Data on locating visible targets:
^^^^^^^^^^^^^^^^
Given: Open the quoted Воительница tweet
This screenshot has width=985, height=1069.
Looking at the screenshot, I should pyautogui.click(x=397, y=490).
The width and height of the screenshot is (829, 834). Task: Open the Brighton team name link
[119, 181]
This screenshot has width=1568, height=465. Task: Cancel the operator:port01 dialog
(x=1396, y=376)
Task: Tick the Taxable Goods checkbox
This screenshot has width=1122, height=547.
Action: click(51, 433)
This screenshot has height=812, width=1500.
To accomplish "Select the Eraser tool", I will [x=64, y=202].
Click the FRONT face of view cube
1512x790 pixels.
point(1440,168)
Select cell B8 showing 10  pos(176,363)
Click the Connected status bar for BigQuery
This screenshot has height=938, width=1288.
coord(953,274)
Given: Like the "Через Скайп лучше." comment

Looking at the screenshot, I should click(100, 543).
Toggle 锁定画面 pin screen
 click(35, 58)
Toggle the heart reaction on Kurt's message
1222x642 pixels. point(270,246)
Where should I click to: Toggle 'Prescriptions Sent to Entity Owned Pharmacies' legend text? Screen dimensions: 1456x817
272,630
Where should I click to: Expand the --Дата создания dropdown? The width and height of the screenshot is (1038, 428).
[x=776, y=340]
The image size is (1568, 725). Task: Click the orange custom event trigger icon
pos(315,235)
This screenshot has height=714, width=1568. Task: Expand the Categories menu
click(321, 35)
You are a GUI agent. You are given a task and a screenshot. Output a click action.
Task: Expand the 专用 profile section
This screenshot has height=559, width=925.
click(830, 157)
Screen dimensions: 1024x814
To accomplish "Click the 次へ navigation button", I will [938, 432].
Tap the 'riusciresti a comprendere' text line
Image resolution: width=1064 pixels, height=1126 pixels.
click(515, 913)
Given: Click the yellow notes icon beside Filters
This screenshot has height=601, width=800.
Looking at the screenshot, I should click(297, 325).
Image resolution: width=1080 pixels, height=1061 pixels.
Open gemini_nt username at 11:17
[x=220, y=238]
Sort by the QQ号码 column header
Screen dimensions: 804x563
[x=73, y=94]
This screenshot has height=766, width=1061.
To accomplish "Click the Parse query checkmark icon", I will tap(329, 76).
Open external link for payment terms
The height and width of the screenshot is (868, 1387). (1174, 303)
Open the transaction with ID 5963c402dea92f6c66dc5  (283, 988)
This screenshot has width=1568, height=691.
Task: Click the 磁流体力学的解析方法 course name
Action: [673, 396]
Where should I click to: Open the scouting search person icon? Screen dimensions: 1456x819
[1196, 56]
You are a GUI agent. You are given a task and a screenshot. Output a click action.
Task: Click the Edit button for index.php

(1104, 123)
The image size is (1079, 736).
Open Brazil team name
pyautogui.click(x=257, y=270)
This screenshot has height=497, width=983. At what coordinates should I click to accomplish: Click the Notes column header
^^^^^^^^^^^^^^^^
PROBLEM DETAILS: Display each line of the material that includes the string "will".

WRITTEN ANSWER:
To accomplish "Select the Eraser tool", I will [x=64, y=202].
To accomplish "Click the 次へ navigation button", I will [938, 432].
To accomplish "Click the Parse query checkmark icon", I will tap(329, 76).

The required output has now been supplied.